Ainsi, les associations suivantes sont soumises à l’IS : celles dont la gestion n’a pas un caractère désintéressé et celles dont l’activité est exercé en concurrence avec des entreprises du secteur lucratif et dans des conditions similaires à ces entreprises. D’autres associations sont exonérées du fait de leurs activités telles les associations intermédiaires, de mutilés, les organismes de jardins familiaux… Qu’en est-il de celles créées par les nouveaux mouvements religieux ?
Plus de 85% des ressources de l’Église nationale des Témoins de Jéhovah de France proviennent des dons et offrandes faits par les 250.000 fidèles réguliers et occasionnels. Les autres ressources sont issues de subventions d’associations religieuses, de produits divers et de revenus patrimoniaux.
Agissant « en bon père de famille », l’Association « Les Témoins de Jéhovah » avait souscrit auprès du Crédit Lyonnais des certificats de dépôt en vue de placer à court terme ses excédents de trésorerie, principalement constitués des dons versés par les fidèles.

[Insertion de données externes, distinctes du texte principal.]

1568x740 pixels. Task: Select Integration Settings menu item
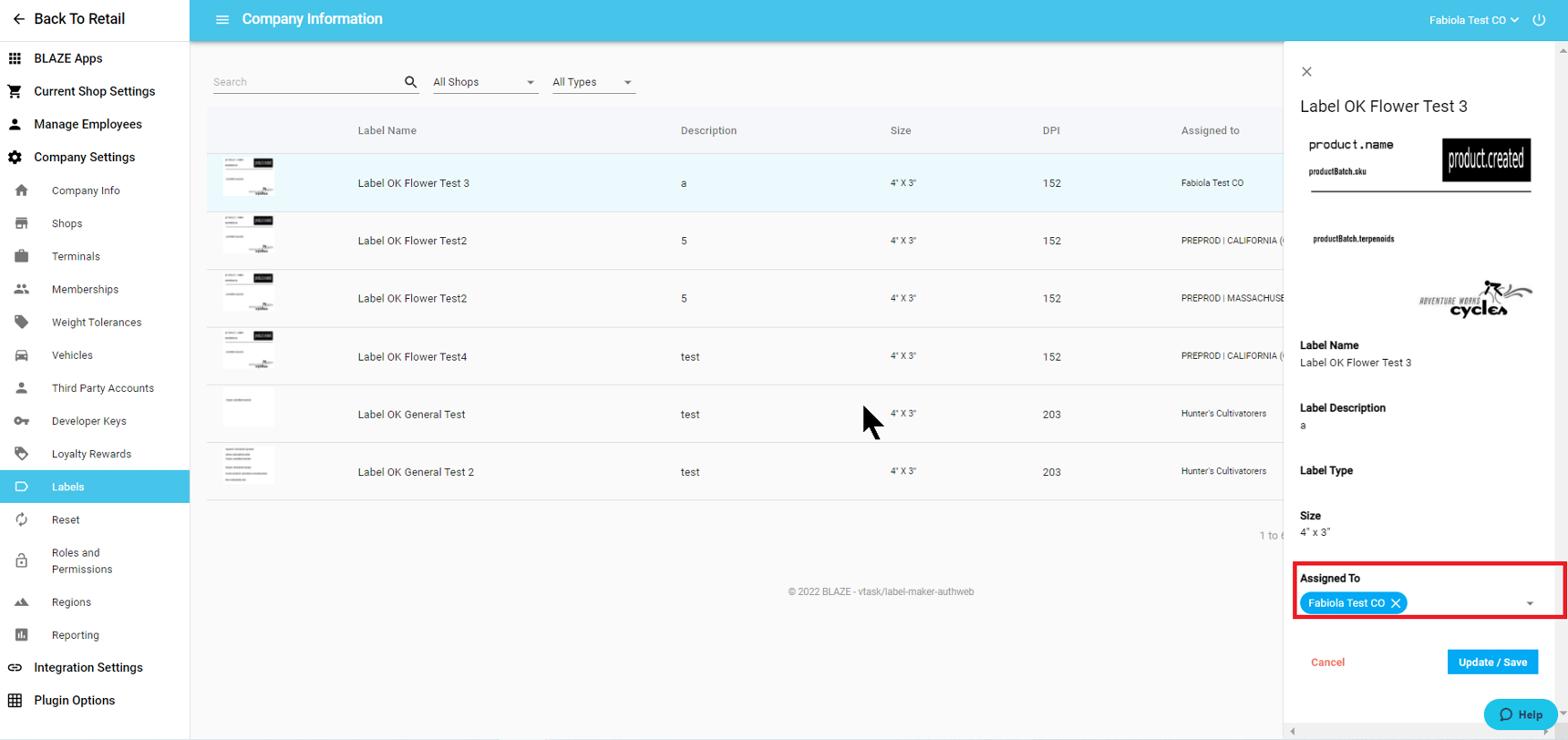pyautogui.click(x=88, y=667)
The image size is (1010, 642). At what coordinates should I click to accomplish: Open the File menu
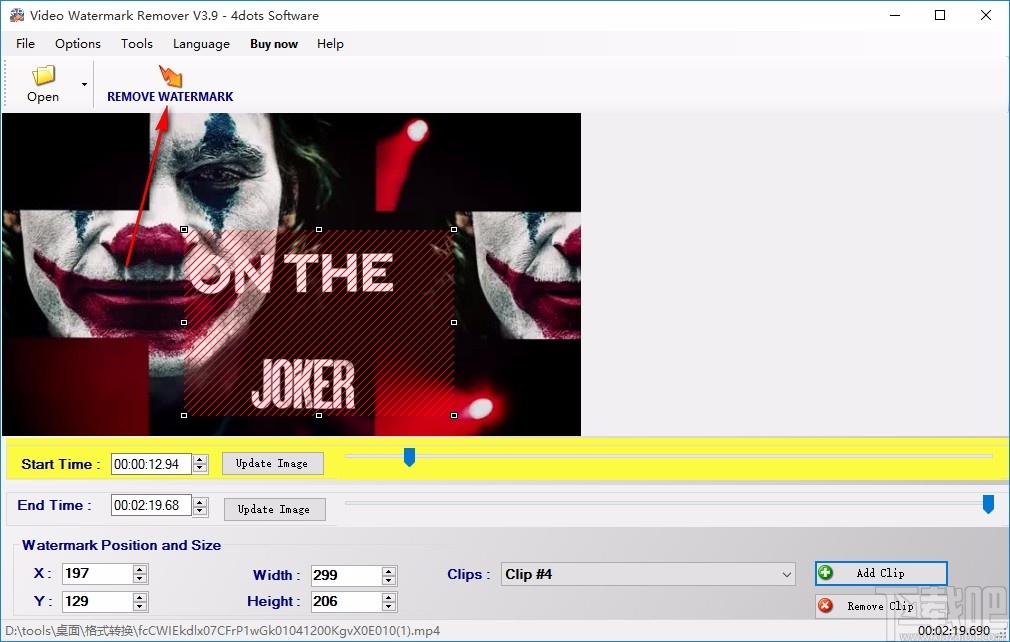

Elle a rétrocédé ces certificats la veille de leur échéance à l’établissement émetteur, lequel lui a remboursé le montant nominal des titres, majoré d’un complément égal au montant de la rémunération prévue lors de leur souscription.
Dans le cadre de la vérification de sa comptabilité ayant porté sur les exercices 1993, 1994 et 1995, l’administration fiscale a au contraire regardé ce complément comme un revenu produit par des titres de créances négociables, imposable en tant que tel. En conséquence, l’administration fiscale a assujetti l’association, au titre des trois exercices considérés, à des cotisations d’impôt sur les sociétés au taux de 10 % prévu en faveur des associations sans but lucratif par l’article 219 bis du CGI.

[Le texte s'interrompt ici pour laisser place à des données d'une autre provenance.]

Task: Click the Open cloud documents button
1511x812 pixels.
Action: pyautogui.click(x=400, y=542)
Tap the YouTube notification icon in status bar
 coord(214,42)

L’association va saisir le juge administratif afin que ce dernier prononce la décharge des cotisations d’impôt sur les sociétés auxquelles elle a été assujettie au titre des années 1993, 1994 et 1995 car elle estimait que le complément perçu suite à la rétrocession des certificats de dépôts constituait une plus-value de cession non imposable.
Dans son jugement du 28 mars 2007, le TA de Paris va rejeter la requête de l’association en estimant, à travers un raisonnement très technique, que « le gain réalisé par l’association “Les témoins de Jéhovah” à l’occasion du remboursement des certificats de dépôt en cause a constitué un revenu assujetti à l’impôt » [4].
L’association va interjeter appel de ce jugement. Dans son arrêt rendu le 9 décembre 2009, la cour administrative d’appel (CAA) de Paris va annuler le jugement rendu le 28 mars 2007 par le TA de Paris et accorder à l’association la décharge des cotisations d’impôt sur les sociétés, « considérant qu’aucun des motifs avancés par l’administration, qui n’a pas invoqué l’abus de droit ou la fraude à la loi, n’est susceptible de conférer aux sommes perçues dans les conditions susrappelées par l’association requérante le caractère d’un revenu produit par des titres de créance négociables ; que la perception de ces sommes constituait au contraire pour l’intéressée un gain en capital non imposable » [5]. Suite à une erreur matérielle, cet arrêt a été rectifié par l’arrêt n° 10PA00539 rendu le 14 octobre 2010 par la même CAA.
Le ministre du budget, des comptes publics, de la fonction publique et de la réforme de l’État, porte-parole du Gouvernement va se pourvoir en cassation devant le Conseil d’État. La Haute juridiction administrative va, dans son arrêt du 6 décembre 2013, rejeter le pourvoi du ministre en reprenant les motifs de la CAA de Paris et rappeler « que le ministre, qui n’a à aucun moment soutenu que l’association se serait livrée à un montage constitutif d’abus de droit ou de fraude à la loi, n’est pas fondé à demander l’annulation de l’arrêt de la cour administrative d’appel de Paris » [6].
En contre-exemple, nous pourrions citer le contentieux ayant opposé l’administration fiscale à l’association Église Universelle du Royaume de Dieu. En effet, suite à un contrôle de sa comptabilité, l’administration décida d’assujettir cette association au titre de l’article 206 du CGI dans sa version en vigueur à l’époque des faits.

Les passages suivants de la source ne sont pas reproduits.